■ Data
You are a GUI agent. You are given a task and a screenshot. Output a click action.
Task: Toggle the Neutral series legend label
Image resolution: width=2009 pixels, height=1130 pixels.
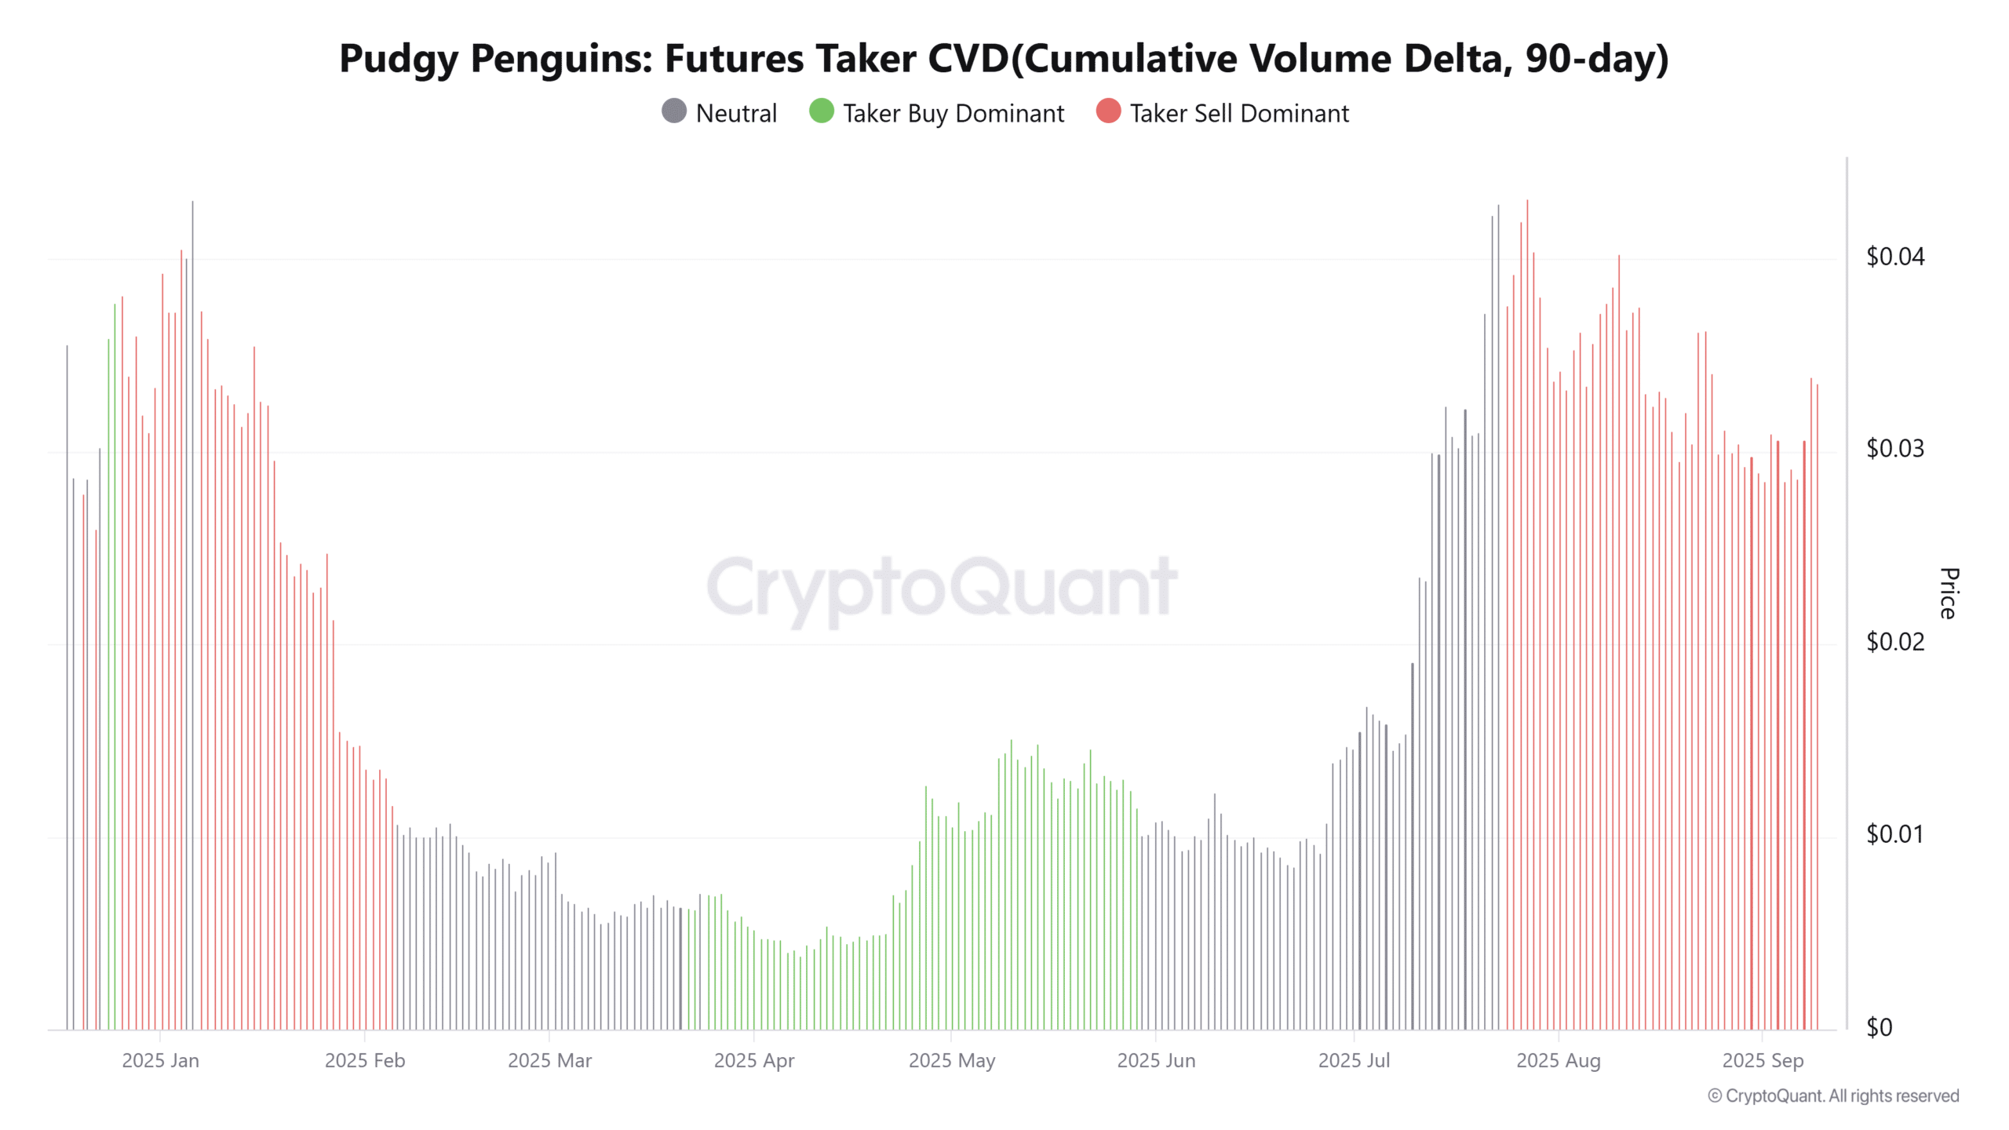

--

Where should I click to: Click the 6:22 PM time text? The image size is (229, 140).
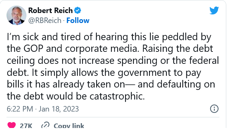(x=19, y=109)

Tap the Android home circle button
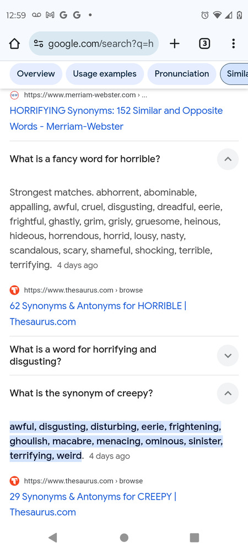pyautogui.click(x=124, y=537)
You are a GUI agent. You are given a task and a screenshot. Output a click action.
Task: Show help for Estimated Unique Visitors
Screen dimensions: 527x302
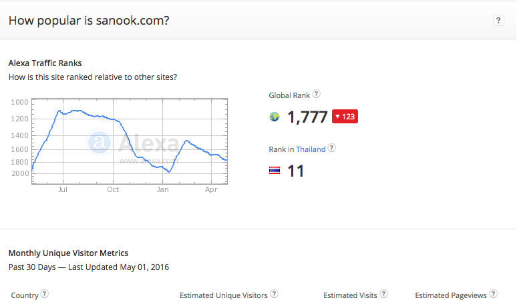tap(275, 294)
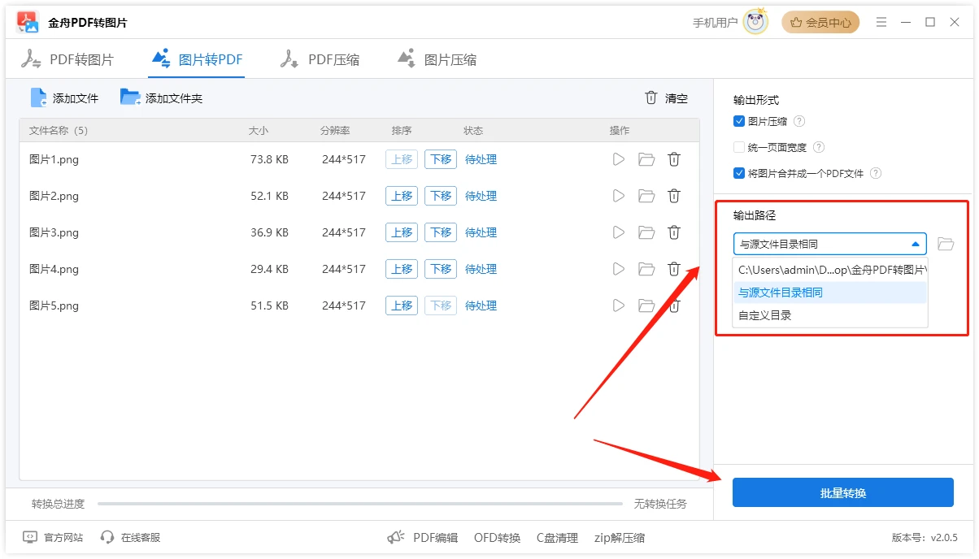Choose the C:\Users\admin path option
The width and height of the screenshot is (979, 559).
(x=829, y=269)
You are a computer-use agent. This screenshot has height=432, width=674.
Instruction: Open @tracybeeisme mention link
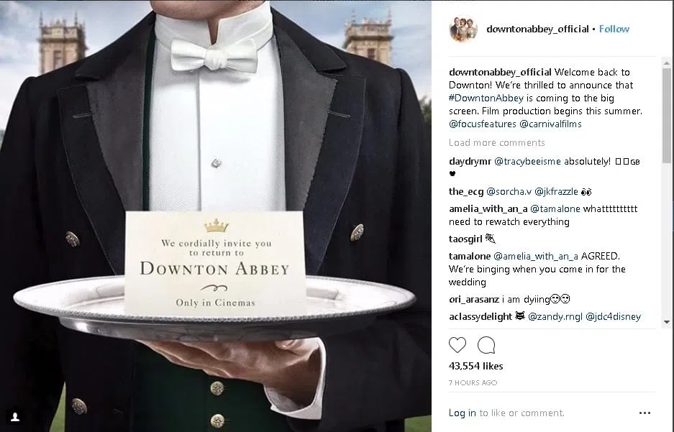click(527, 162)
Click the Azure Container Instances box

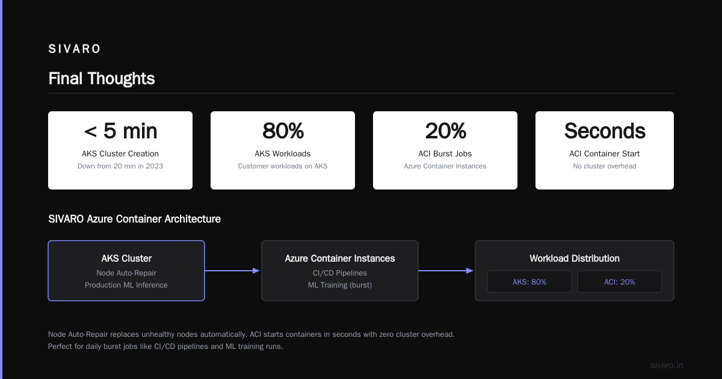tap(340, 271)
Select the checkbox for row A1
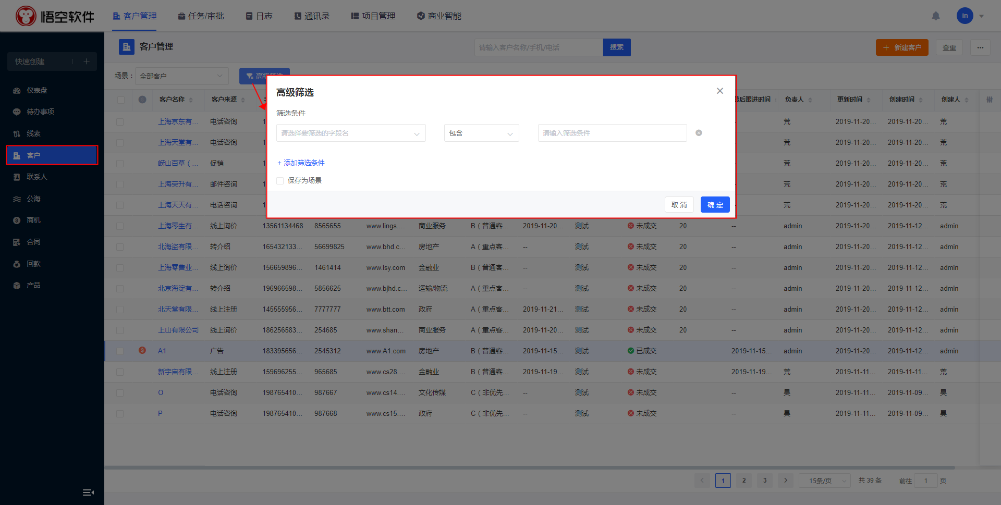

■ Task to complete
Look back over the records above. Reproduce exactly everything from the line with "Where should I" down to the line with "You are a computer-use", inclusive, and leave the pictures out.

■ Solution below
Where should I click to: Click the 6:22 PM time text? The image size is (229, 140).
(x=19, y=109)

Tap the Android home circle button
pyautogui.click(x=124, y=537)
You are a GUI agent. You are given a task and a screenshot. Output a click action.
Task: Show help for Estimated Unique Visitors
Screen dimensions: 527x302
tap(275, 294)
Choose the C:\Users\admin path option
The width and height of the screenshot is (979, 559).
(x=829, y=269)
You are a computer-use agent. This screenshot has height=432, width=674.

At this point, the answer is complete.